Мне же повезло. Удалось пообщаться и с сильными мира – Горбачевым, Ельциным, попанибратствоваться с эстрадными кумирами толпы, вести прямые репортажи из Кремля во время первых съездов народных депутатов РСФСР, телемосты из Останкино с Кишиневом, Минском и Ташкентом. Довелось стоять под дулами автоматов боевиков в первую и во вторую чеченские войны, брать интервью у Масхадова и Яндарбиева, чуть не оказаться в роли жертвенного барашка «курбан-байрама» в горном ауле, наполовину уничтоженным ракетным ударом с воздуха за три часа до появления моей съемочной группы «Вестей». При мне под Бамутом  на заминированной тропе оторвало ступню у идущего на три человека впереди десантника…

Не жалею, что был в гуще событий в самое интересное время.
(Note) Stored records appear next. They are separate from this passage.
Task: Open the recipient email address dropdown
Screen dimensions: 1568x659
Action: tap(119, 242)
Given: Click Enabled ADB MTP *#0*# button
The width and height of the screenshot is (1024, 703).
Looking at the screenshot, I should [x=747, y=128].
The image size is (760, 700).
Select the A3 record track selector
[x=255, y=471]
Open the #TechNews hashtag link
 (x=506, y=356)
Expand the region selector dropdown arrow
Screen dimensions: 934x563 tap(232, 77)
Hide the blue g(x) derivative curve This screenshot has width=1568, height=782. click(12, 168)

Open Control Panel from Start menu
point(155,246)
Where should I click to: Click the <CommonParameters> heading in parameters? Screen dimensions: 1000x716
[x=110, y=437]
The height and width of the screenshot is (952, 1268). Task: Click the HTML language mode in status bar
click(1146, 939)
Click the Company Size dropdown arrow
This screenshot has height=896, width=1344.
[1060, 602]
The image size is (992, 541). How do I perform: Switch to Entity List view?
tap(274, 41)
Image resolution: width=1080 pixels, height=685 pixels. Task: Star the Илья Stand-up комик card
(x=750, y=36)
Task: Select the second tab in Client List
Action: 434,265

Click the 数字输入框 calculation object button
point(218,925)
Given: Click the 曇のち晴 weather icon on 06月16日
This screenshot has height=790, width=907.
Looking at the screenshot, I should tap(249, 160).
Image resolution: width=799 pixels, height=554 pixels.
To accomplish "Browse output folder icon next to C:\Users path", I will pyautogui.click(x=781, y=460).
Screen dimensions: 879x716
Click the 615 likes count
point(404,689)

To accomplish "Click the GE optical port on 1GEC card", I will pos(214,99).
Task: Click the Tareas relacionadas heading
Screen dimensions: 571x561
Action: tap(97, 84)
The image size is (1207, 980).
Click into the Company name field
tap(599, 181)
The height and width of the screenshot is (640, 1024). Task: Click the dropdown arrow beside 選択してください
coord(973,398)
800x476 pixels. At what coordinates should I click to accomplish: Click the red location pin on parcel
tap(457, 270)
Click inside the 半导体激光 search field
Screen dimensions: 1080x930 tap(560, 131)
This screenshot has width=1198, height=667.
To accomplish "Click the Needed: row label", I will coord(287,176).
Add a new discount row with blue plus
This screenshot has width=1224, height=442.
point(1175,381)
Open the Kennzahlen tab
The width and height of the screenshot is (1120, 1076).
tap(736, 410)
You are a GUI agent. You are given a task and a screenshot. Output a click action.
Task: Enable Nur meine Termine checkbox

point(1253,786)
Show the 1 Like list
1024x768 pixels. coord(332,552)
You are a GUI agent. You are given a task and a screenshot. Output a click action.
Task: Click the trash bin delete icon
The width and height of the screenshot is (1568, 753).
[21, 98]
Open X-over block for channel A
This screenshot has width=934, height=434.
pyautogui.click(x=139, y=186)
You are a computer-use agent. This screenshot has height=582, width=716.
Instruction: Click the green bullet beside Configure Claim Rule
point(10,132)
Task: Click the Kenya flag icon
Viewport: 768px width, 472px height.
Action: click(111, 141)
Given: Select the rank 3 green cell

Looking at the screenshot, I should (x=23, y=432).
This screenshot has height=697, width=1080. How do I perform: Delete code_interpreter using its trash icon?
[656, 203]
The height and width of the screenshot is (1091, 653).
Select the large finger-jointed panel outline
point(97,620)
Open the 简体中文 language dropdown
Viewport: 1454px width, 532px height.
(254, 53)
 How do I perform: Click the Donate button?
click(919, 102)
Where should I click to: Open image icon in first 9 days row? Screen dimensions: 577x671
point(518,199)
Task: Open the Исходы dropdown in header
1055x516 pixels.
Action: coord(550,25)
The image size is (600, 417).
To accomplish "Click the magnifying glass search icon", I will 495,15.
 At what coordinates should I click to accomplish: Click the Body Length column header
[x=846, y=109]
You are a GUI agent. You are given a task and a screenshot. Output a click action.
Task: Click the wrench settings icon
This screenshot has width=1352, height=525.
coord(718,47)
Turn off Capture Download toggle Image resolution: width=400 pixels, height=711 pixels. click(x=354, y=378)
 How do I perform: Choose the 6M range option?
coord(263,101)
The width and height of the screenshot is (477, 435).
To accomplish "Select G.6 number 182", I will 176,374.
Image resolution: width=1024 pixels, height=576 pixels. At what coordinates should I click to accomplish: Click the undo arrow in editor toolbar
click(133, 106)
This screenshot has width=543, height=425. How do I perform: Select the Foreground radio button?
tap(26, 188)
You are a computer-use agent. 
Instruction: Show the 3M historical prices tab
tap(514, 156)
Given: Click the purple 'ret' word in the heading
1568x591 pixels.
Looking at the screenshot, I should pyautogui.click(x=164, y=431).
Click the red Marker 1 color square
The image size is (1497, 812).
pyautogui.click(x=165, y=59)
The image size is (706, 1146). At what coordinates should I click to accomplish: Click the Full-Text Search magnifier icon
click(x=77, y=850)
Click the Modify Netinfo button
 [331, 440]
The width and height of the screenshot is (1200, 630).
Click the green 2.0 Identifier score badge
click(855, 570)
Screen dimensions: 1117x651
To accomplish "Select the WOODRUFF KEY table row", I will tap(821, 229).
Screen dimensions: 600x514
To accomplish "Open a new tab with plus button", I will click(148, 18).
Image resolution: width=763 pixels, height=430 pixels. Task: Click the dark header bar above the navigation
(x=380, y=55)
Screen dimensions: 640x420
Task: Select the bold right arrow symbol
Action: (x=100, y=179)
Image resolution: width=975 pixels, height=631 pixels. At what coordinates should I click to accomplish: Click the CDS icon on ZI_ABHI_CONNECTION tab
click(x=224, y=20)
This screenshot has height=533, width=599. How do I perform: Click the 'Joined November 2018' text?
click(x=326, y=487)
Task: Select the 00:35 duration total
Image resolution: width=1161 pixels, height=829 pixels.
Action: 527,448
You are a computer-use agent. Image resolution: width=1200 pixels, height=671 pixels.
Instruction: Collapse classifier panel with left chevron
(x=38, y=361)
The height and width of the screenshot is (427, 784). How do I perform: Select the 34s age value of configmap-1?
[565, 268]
Как не хочу сегодня быть ее летописцем, когда царствует идолопоклонство и продажность…

Из разговора с сыном.

- Знаешь, Динис, почему я против того, чтобы ты пошел по моим стопам? Считаю, что теперь той журналистики, которой занимался и я, увы, нет. Нынешние СМИ – это, зачастую, хроника без присутствия автора, его мнения и позиции, это благостное описание отдельно взятого позитива или же, наоборот, ковыряние гнойной болячки, похотливое смакование чьей-нибудь «звездной жизни». Словом, желтизна голимая, да глянец. А нас натаскивали писать добротную публицистику.

Потому и считаю тех, кто идет сегодня в журналисты, заведомо людьми второго сорта. Что-то вроде обслуживающего персонала. Найди-ка, сын, лучше занятие достойнее… Чтобы потом, ближе к жизненному финишу, ты мог сказать уже своим детям – я занимался богоугодным делом. И мне не стыдно смотреть вам в глаза…

  …До сих пор так и не понятно, отчего все-таки вымерли мамонты? Есть версии, но нет научно доказанного объяснения. Мне кажется, что и мы – журналисты начала 80-х – как те мамонты. Жили-были, а теперь бредем к своему последнему водопою.

Возможно, что скажут когда-нибудь о нас доброе слово. А оно нам надо? Для нас, считаю, главное – комфорт с самим собой. Не зря пришли в профессию, добросовестно оттоптали свое по грешной земле, если ошибались в поступках и в выборе главных героев – не из корысти, поверьте. Кстати, нет почему-то среди моих сокурсников и ровесников-журналистов крутых олигархов, сделавших в смутное время приличное состояние. Хотя и ходили рядом с властью, и та иногда была не прочь озолотить. Отсутствие коммерческого нюха – и беда наша, и достоинство. Быть на виду – значит блюсти себя. Непрактичные, наивные. Брали в подарок смущенно авторучки с пером под золото, отказываясь от возможности заиметь на старость свечной заводик…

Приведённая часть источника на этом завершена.